### OBJECTIVE
Copy the lines below verbatim, beginning at the line that contains "Image resolution: width=943" and ending after the line that contains "coord(25,70)".
===== TASK INPUTS
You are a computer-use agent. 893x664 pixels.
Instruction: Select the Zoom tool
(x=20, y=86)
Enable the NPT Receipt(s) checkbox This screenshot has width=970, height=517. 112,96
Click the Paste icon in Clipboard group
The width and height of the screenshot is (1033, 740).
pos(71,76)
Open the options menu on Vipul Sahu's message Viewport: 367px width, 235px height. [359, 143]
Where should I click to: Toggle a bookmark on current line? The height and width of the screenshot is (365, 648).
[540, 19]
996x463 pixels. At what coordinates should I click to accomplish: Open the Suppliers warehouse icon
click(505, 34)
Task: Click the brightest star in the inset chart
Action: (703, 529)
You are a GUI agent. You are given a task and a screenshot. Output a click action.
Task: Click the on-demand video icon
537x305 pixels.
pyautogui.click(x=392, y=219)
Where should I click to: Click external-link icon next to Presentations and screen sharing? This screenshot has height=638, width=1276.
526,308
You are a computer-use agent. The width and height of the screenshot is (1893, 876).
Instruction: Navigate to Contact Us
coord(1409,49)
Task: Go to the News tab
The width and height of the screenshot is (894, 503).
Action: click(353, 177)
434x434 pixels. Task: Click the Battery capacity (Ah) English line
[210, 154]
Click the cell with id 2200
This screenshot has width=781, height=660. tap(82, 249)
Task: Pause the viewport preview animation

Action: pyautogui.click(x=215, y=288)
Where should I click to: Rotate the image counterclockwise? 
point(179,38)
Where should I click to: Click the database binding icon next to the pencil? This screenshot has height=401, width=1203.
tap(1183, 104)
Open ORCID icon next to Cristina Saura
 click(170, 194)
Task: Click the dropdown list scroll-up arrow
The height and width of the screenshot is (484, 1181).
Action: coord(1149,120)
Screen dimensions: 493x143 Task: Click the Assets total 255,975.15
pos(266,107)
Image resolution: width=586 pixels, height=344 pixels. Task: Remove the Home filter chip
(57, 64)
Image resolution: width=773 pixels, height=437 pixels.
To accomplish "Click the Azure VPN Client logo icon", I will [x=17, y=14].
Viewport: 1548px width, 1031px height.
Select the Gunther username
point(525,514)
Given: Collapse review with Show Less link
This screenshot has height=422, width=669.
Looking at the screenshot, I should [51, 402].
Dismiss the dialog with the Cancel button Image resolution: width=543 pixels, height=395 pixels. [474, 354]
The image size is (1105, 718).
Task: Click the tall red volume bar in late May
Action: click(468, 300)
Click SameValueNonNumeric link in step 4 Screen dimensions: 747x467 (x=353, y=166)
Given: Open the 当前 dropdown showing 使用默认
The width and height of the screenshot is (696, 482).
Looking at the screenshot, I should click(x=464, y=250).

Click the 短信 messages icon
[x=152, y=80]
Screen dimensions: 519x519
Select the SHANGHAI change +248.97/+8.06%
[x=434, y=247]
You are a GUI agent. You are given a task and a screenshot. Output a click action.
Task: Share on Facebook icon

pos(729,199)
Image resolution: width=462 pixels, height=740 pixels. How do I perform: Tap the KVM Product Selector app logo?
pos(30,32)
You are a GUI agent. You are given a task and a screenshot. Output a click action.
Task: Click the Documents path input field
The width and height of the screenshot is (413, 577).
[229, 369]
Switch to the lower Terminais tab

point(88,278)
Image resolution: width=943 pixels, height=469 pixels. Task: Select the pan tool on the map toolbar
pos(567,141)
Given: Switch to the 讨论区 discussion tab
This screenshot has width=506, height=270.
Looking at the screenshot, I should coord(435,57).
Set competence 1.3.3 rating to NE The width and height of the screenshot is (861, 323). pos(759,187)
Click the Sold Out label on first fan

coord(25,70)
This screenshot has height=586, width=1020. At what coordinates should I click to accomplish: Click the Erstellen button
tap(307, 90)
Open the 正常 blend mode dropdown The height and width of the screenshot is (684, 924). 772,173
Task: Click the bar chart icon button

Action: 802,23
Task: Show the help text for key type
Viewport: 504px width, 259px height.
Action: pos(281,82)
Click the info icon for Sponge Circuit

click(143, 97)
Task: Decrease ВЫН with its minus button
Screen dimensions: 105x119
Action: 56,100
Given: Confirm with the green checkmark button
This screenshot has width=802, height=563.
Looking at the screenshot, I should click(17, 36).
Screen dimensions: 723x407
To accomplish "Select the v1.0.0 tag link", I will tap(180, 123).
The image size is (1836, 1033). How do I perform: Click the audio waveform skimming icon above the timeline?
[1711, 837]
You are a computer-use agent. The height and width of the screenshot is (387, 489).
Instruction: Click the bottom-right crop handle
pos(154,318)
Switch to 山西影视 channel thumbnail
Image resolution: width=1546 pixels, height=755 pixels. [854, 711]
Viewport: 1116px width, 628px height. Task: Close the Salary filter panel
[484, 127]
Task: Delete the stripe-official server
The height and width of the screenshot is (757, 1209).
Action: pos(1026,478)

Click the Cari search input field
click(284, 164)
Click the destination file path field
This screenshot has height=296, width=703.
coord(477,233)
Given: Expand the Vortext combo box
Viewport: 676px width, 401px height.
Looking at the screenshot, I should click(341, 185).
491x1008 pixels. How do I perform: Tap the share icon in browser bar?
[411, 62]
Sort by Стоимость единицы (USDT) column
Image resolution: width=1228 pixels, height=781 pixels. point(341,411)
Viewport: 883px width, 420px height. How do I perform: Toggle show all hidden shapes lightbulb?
==========
### EXERCISE SOLUTION
Image resolution: width=943 pixels, height=469 pixels. Task: Select the pan tool on the map toolbar
pos(567,141)
Given: Switch to the 讨论区 discussion tab
This screenshot has width=506, height=270.
Looking at the screenshot, I should coord(435,57).
Set competence 1.3.3 rating to NE The width and height of the screenshot is (861, 323). pos(759,187)
Click the Sold Out label on first fan

coord(25,70)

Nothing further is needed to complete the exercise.